Naturally, shareholders want management to have significant options so that executives are interested in increasing stock prices, rather than solely taking home a fat paycheque.
Investors can take advantage of the timing of the issuance of stock options as a possible sign that the stock price may rise in the future. Typically options are issued when the stock price is near a low or is expected to increase. Rarely are options issued when the stock is expected to fall. Otherwise the options will be “out of the money,” meaning the strike price is above the current trading price of the underlying security, and therefore worthless. The following companies recently granted stock options to employees. The time may be right for investors to buy
CORDY OILFIELD SERVICES INC. (CKK: TSX.V $2.00) is an oilfield and construction services company which is currently acquiring specialized, well operated, growth-oriented companies in the oilfield services and construction industry. On Apr 11, 2007, Cordy granted incentive stock options to certain employees, officers and consultants to acquire 200,000 common shares at the exercise price of $1.60 per share. The board of directors timed this well, as the stock started climbing up from its low of $1.27 to now trade in the $2 range. With the stock still far from its 52-week high of $5.50, there may still exist a fair bit of upside.
EAGLE ROCK EXPLORATION LTD. (ERX: TSX.V $0.51) is an emerging junior oil and gas exploration and production company that is growing reserves and production through a combination of low- to medium-risk drilling, strategic acquisitions and industry alliances.
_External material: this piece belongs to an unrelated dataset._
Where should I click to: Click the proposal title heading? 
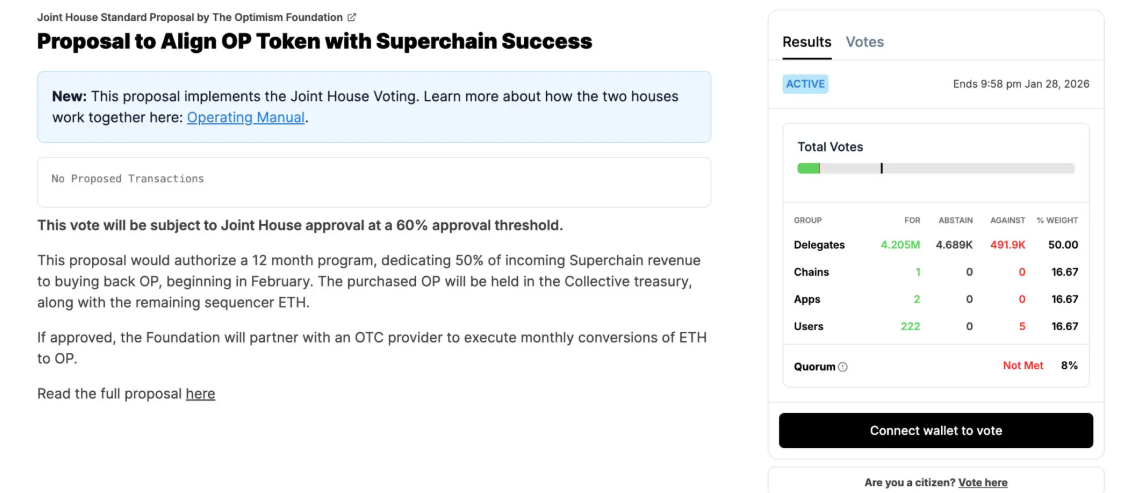(x=314, y=42)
On Apr 26, 2007, Eagle Rock announced the granting of incentive stock options to certain directors, officers, employees and consultants, acquiring up to 550,000 common shares at price of 50 cents per share. The stock had already fallen from a high of $1.54 a year ago and has recently starting rising from its low of 37 cents. With the share price coming off a bottom, the board of directors may feel that the stock has nowhere to go but up.
RICHARDS OIL & GAS LIMITED (RIX: TSX.V $0.51) is a junior exploration and production company focusing on coalbed methane. On Apr 18, 2007, it announced the granting of 250,000 stock options to officers and directors at an exercise price of 72 cents per common share in addition to 100,000 options granted to its new president a week earlier. Over the year, the stock has fallen from a high of $2.08 to hit a low of $0.48. With directors granting options during this period at $0.72, they must have believed the stock was near its bottom. Though they may have mistimed the bottom, management is definitely motivated to see its share price rise above the 72-cent level.
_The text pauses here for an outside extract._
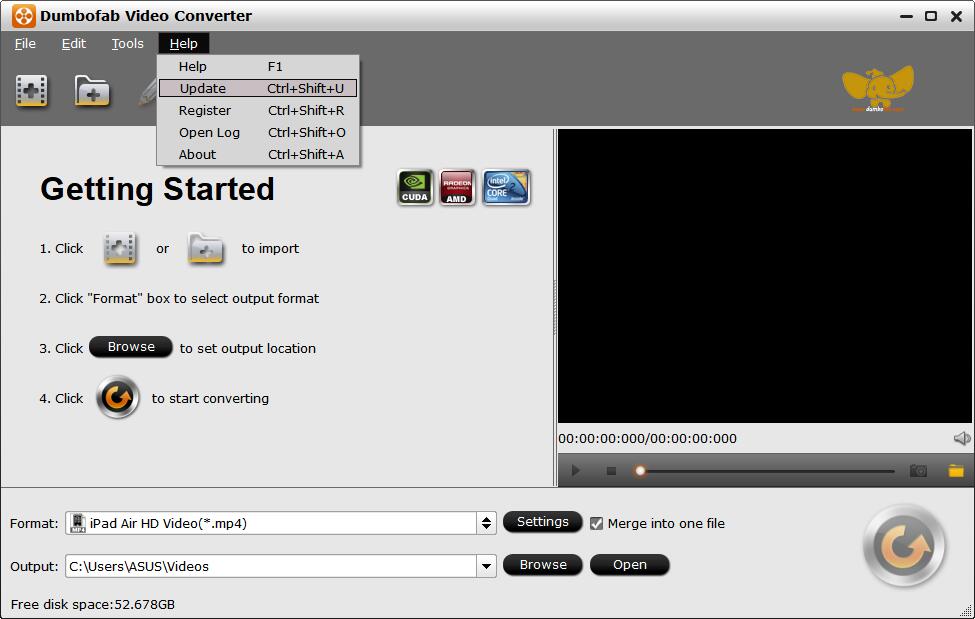Click the Intel Core acceleration badge

506,187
Christopher Gulka, CA, CFA is the Prairie Trader. He is an avid investor, sometime day trader, and owner of Working Capital Corporation.
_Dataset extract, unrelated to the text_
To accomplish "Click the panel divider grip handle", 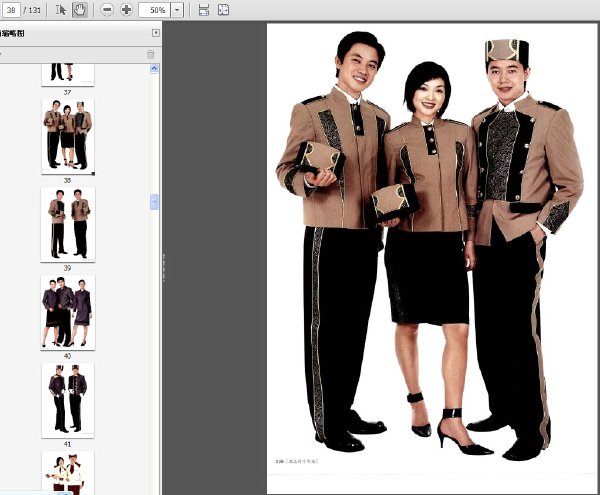I will coord(163,268).
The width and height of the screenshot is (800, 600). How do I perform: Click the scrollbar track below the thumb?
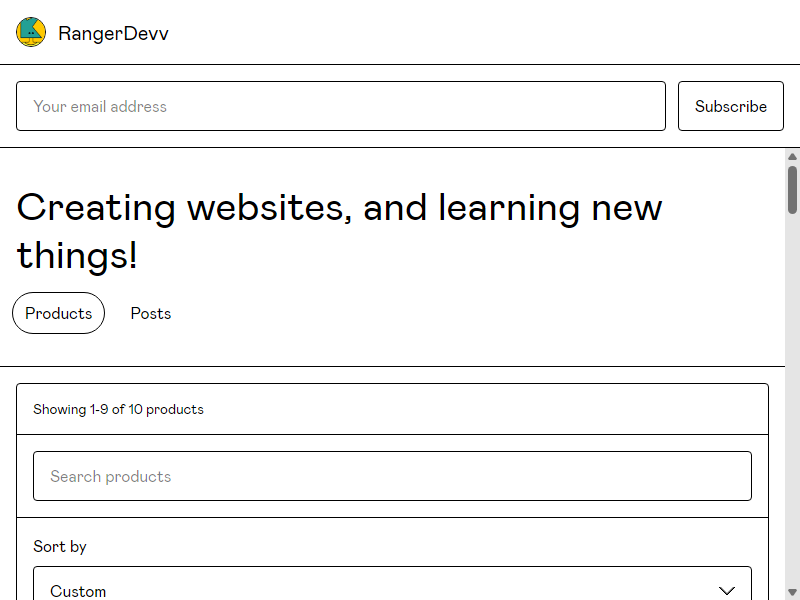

Prairie Trader is an independent overview and assessment of Alberta-based companies in the public markets that have investment potential. The author declares that he has no investment or business interest in any of the recommended companies described herein. Alberta Venture assumes no responsibility for the accuracy of any stock recommendations. You can reach Gulka at prairietrader@albertaventure.com or send feedback to feedback@albertaventure.com.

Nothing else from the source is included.